Digitalisasi zakat akan sangat memberikan manfaat bagi badan amil maupun bagi calon mustahik. Karena proses pengumpulan menjadi lebih mudah, cepat, dan efisien. Pengelolaan zakat juga lebih efisien, transparan dan masif. Tidak banyak yang digunakan untuk administrasi, konsumsi, dan biaya marjinal lainnya. Dengan digitalisasi, pengumpulan zakat akan dapat menjangkau kaum milenial dalam jumlah sangat besar. Selain itu, mobilisasi pembayaran zakat juga dapat diintegrasikan secara profesional. Kepercayaan dan minat masyarakat pembayar zakat (muzakki) juga akan meningkat. Dengan demikian, banyaknya jumlah zakat yang berhasil dikumpulkan melalui aplikasi digital diharapkan dapat meningkatkan kesejahteraan mustahik. Dalam Undang-Undang Nomor 38 Tahun 1999 Bab III Pasal 6 dan Pasal 7 menyatakan bahwa lembaga pengelolaan zakat di Indonesia terdiri dua macam yakni Badan Amil Zakat (BAZ) dan Lembaga Amil Zakat. Untuk mengakomodir perkembangan potensi zakat di Indonesia, maka pemerintah mengeluarkan Undang-Undang Nomor 23 Tahun 2011 mengatur tentang pengelolaan zakat Lembaga amil zakat yaitu lembaga yang membantu BAZNAS dalam pelaksanaan, pengumpulan, pendistribusian dan pendayagunaan zakat. Dengan adanya lembaga amil zakat, maka proses pengumpulan dan penyaluran zakat dapat lebih mudah terarah dan tertib.

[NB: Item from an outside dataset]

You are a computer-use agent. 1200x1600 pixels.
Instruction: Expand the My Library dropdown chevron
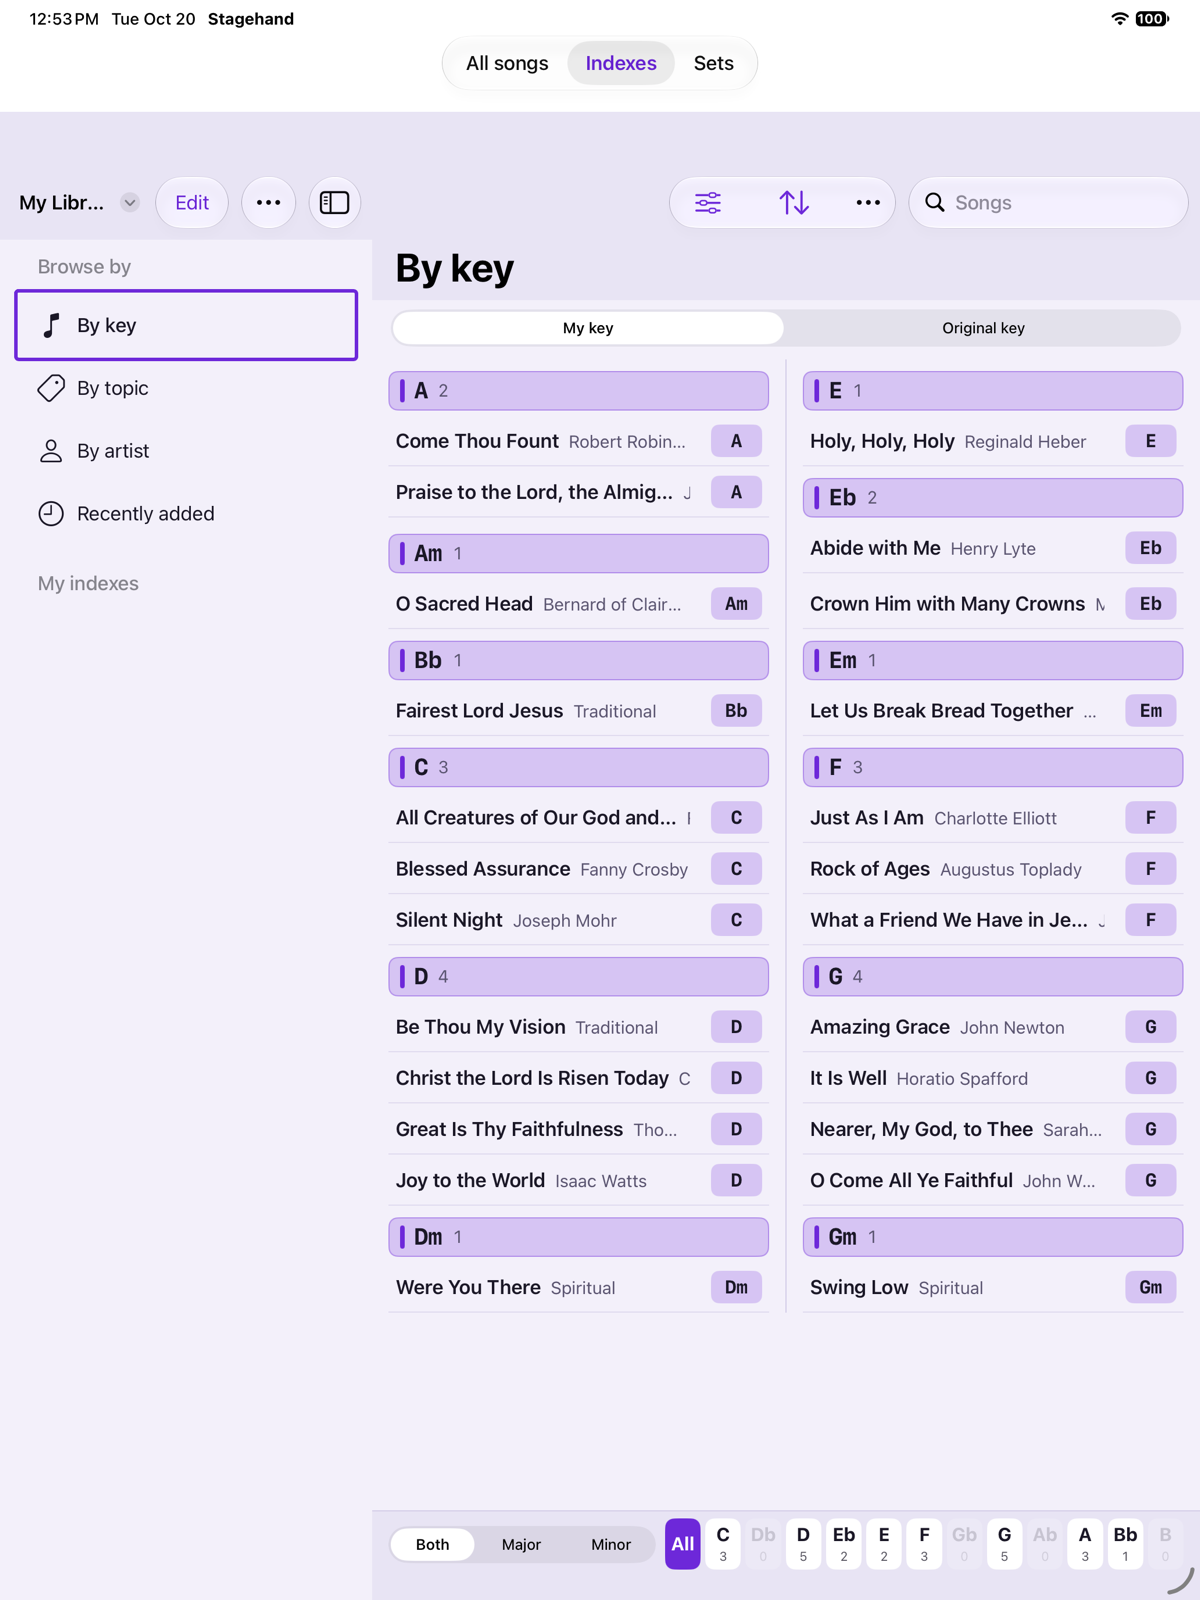(x=130, y=203)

Mustahik dapat merasakan manfaatnya secara adil, distribusinya akan lebih merata tetapi sebaliknya akan terjadi apabila diserahkan secara langsung kepada muzakki, walaupun secara hukum Syariah sah-sah saja.

Majunya perkembangan ilmu pengetahuan dan teknologi merupakan wujud dari pengaruh globalisasi. Globalisasi telah membawa pengaruh di berbagai aspek kehidupan manusia, yang dimana pada era ini salah satunya ditandai dengan penggunaan dan pemanfaatan teknologi digital yang menjadikan interaksi manusia antar regional maupun global semakin dekat, seakan tanpa batas (borderless). Teknologi digital adalah sebuah proses peralihan sistem kerja yang pengoperasionalannya tidak menggunakan tenaga manusia melainkan telah beralih menjadi otomatis dan canggih dengan sistem komputer Perkembangan teknologi digital ini didukung dengan munculnya berbagai jenis alat komunikasi yang modern dan canggih yang semakin meningkatkan minat masyarakat untuk menggunakannya karena selain modern dan canggih sebagian besar alat komunikasinya sangat praktis dapat digunakan kapanpun dan dimanapun. Hal tersebutlah yang menyebabkan semakin majunya perkembangan dunia digital. Fenomena dari penggunaan dan pemanfaatan teknologi digital bukan hanya terjadi di negara maju saja, tetapi juga terjadi di negara berkembang seperti di Indonesia. Di Indonesia perkembangan penggunaan dan pemanfaatan teknologi digital semakin meningkat.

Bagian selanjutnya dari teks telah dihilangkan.